Die Fledermaus

Reviewer's Rating

Die Fledermaus, one of the world’s most popular comic operetta’s, gets a wonderful revisionist make over under the direction of Christopher Alden and his team. Bringing in touches of Freudian farce, keeping the production moving at a fast pace, the story that they fashion is as follows: Herr Eisenstien (about to begin an 8 day prison sentence), his wife, Rosalinde, and her maid Adéle, all receive secret and separate invitations to attend a high-society party thrown by Prince Orlofsky. Dr Falke, a friend of Eisenstein, wishes to have revenge for a past prank – Eisenstein once publically humiliated him following a costume party at which Falke was dressed as a bat. Hence the name of the operetta, Die Fledermaus (The Bat) . All of the characters have their own hidden desires that allow them all to be used as parts of Falke’s plan.

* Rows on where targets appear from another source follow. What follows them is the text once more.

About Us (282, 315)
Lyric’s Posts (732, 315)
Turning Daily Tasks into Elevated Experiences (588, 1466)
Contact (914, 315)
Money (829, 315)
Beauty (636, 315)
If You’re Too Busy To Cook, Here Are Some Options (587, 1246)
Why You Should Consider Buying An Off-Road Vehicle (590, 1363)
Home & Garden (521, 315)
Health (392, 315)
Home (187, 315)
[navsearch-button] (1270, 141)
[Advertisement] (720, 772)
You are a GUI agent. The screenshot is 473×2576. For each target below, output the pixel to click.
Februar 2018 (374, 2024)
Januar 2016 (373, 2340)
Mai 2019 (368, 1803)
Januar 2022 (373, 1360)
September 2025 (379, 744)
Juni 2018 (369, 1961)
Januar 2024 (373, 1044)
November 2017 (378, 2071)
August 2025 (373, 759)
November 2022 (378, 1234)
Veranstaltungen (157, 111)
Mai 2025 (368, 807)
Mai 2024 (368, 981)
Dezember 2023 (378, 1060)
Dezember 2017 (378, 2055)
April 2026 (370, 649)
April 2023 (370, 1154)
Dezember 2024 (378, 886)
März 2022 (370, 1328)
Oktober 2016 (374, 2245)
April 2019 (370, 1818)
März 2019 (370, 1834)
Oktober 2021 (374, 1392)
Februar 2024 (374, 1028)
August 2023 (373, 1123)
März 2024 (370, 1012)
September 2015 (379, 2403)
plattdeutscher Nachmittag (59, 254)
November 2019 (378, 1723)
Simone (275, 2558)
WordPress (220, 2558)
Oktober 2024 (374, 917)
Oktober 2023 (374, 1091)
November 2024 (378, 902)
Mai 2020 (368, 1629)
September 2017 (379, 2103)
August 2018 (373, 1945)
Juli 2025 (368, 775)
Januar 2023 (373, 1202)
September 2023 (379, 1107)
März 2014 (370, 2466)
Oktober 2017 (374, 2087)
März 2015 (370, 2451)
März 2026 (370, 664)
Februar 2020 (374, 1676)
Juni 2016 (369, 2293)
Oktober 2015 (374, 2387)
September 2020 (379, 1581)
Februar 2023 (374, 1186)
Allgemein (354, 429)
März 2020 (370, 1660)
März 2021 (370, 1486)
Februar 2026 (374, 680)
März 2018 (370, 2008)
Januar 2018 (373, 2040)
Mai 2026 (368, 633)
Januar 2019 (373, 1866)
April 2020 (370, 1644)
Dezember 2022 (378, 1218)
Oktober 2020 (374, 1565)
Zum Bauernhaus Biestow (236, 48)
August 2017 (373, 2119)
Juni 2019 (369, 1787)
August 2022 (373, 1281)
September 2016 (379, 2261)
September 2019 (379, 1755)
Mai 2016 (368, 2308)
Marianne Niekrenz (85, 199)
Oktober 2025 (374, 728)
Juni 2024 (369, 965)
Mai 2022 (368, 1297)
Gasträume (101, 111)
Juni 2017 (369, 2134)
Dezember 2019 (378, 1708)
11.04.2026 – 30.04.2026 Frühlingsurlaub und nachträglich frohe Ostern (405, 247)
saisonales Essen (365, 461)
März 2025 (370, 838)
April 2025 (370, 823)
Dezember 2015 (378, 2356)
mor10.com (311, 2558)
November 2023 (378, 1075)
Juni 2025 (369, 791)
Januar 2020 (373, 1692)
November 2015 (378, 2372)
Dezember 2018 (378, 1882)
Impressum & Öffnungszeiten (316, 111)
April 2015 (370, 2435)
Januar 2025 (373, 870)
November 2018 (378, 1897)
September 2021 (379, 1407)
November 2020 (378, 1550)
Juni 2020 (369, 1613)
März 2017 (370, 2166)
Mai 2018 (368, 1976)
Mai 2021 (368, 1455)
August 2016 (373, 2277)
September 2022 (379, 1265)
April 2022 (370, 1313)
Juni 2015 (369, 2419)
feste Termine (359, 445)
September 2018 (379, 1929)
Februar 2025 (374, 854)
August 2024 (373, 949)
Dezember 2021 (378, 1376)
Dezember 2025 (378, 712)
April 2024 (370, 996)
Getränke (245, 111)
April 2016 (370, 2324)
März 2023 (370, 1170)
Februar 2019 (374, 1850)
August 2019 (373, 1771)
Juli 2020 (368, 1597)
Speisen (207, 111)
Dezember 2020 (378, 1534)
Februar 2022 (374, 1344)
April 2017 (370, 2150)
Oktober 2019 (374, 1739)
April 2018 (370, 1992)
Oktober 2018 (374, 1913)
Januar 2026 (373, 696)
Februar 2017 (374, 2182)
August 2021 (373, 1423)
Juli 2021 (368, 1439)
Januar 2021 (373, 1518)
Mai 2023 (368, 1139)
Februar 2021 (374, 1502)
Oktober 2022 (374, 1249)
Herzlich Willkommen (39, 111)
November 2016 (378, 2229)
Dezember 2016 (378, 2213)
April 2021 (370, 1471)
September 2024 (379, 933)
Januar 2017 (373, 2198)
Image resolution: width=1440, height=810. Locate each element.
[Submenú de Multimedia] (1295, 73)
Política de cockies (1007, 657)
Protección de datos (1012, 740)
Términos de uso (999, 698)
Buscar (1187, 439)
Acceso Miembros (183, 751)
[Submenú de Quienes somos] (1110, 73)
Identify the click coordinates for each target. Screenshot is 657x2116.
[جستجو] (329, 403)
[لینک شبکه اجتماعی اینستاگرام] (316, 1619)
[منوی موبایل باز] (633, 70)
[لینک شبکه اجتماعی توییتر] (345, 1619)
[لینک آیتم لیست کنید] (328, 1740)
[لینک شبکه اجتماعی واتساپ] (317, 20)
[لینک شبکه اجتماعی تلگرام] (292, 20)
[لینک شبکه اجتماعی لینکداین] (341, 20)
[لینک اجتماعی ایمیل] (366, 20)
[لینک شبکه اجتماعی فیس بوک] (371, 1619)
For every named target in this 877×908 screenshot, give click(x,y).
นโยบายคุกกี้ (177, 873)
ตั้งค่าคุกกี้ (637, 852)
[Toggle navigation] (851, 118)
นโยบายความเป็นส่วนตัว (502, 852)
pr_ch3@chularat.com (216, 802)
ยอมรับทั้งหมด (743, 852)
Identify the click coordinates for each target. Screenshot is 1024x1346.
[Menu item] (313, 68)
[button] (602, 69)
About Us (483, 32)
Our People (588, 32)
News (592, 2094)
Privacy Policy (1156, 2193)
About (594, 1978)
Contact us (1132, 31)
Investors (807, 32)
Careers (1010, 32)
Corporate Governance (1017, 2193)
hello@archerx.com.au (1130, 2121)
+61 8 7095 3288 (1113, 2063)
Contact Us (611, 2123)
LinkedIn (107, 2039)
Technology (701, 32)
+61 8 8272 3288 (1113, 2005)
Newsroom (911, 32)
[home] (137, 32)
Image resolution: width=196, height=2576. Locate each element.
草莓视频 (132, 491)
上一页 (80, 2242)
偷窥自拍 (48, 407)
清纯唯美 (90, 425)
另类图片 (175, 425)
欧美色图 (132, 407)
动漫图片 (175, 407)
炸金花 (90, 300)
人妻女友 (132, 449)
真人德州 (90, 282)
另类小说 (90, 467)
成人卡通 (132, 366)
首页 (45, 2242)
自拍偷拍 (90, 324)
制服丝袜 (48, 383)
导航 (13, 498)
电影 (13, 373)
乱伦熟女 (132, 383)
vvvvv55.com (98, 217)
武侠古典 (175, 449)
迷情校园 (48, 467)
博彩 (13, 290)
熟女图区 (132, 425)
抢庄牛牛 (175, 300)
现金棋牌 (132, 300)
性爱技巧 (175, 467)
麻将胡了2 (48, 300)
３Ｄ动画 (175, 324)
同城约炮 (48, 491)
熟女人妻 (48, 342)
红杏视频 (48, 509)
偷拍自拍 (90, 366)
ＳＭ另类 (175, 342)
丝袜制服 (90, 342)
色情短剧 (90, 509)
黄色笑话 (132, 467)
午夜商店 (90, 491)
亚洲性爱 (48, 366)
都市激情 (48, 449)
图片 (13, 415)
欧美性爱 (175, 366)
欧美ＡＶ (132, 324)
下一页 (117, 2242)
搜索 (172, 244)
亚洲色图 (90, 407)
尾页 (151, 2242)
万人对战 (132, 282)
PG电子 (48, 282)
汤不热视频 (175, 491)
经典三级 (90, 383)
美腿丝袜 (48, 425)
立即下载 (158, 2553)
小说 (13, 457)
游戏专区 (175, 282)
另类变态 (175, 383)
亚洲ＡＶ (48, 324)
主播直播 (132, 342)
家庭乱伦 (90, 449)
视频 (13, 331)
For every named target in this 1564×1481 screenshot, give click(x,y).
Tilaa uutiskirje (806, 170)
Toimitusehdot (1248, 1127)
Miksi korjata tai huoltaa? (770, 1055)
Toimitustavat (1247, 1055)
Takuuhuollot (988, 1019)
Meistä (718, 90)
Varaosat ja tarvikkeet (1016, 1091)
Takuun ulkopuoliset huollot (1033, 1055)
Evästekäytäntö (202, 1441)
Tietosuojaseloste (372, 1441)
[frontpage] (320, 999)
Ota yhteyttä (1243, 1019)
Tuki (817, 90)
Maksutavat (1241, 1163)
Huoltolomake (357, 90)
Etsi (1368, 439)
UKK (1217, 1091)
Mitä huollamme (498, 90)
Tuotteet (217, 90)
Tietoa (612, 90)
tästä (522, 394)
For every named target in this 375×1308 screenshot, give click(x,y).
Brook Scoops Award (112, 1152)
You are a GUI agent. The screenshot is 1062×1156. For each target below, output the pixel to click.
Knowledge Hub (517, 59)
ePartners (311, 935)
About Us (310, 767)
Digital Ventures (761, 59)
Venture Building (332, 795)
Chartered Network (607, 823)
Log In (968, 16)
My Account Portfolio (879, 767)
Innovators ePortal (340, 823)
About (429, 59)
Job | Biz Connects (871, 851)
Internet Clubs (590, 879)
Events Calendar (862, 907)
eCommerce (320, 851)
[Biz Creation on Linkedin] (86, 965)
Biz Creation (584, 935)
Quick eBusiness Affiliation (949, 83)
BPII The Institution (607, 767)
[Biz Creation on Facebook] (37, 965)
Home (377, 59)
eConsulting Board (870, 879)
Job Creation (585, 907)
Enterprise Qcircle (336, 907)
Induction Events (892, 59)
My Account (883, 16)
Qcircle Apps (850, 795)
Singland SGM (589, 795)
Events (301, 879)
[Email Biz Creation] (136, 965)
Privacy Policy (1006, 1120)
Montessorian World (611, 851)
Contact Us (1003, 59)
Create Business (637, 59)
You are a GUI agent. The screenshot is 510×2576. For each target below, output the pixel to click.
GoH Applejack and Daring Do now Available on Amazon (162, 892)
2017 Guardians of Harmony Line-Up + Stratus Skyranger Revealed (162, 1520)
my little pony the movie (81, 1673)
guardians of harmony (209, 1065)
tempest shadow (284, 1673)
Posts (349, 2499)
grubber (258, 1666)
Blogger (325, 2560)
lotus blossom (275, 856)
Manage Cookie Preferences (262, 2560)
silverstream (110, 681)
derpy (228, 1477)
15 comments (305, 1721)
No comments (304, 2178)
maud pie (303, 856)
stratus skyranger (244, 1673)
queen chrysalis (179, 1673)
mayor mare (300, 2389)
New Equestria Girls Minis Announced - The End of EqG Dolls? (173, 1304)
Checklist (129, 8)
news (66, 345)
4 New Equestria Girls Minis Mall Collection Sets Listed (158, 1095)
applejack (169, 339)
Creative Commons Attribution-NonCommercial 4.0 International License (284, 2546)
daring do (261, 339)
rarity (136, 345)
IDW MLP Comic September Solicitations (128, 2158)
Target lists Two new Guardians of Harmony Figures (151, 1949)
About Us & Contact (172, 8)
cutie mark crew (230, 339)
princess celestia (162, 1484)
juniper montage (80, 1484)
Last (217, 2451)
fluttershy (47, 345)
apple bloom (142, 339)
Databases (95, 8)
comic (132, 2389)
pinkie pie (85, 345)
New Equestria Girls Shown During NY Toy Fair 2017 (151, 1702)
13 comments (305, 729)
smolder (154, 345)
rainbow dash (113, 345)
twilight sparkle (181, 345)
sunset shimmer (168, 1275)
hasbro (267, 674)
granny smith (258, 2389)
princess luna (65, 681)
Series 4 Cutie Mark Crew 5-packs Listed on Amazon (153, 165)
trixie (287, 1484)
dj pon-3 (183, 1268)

The set, for the first act, centres on Rosalinde’s marital bed at one end of the stage, while a giant pocket watch swings over the other end. Rosalinde tosses and turns on the bed while Eun Sun Kim conducts the orchestra magnificently through the overture, at a well-chosen pace. Any remnants of ‘slushiness’ that can occasionally be brought into the opening waltzes are far removed from this production. Act I is usually set in Rosalinde’s public salon, but here all characters that enter get into, jump on, crawl under, sit on or walk around her bed. Alfred (Edgaras Montvidas) enters comically in a full Renaissance suit which he soon removes to reveal a pink corset, all the while lending his voice to the character description of ‘a hot-blooded tenor’.

There is a fair bit of dialogue in the first Act, and throughout the operetta. On the whole it is fast paced and amusing, according to the translation used (by Stephen Lawless), with only very few moments when it seems to be a tad drawn out. The attraction, after all, is, and should be, the music.

Allen Moyer’s imaginative sets fully compliment this production and really draw the audience in. Through a crack that appears in the wall of the bedroom in Act I, we glimpse first the street and then, symbolically, the sexual fantasies of the principal characters play themselves out in front of the audience. This gives way to the setting for the second Act, which takes place in Prince Orlofsky’s ballroom, still with the bed present but also with a large moveable Hollywood-style staircase. The revellers are men wearing high heels and filly garters, women in clown, doll and insect fancy dress, while the chorus-girls weave in and out dressed as bats. Dr. Falke appears as the directorial force throughout the three acts and seems to be the only person with some degree of control over these ‘bat-girls’, donning bat wings himself for some parts of Act I, Act II and the entirety of Act III. Frank, the prison governor (Andrew Shore), appears in more and more outrageous drag as the operetta powers on forward.

The third Act takes way in a concrete walled Nazi-style prison, with all the revellers and main characters present. Act III came as a bit of a let-down. The prison guard doesn’t add much to the production, in my opinion, and instead just slows down the momentum that has been experienced up to this point.

Throughout the production, the acting and the music were of an extremely high quality. Some particularly notable moments and voices include the entrance of Edgaras Montvidas, while singing some Verdi with wonderful comedic timing, Jennifer Holloway as Prince Orlofsky was fantastic, her voice lending itself to the highs and the lows splendidly and Tom Randle doing a superb job as Herr Eisenstein. The large solos and high range required for the roles of Adéle and Rosalinde were more than met by the mesmerising voices of Rhian Lois and Julia Sporsén respectively. Eun Sun Kim did an incredible job conducting and making her ENO debut with this production.

This is a highly enjoyable production, perhaps a little suggestive in places for some younger audience members, but in the end just good fun. The overall message at the end seems to be that human eccentricities and misdemeanors can all be traced back to too much champagne.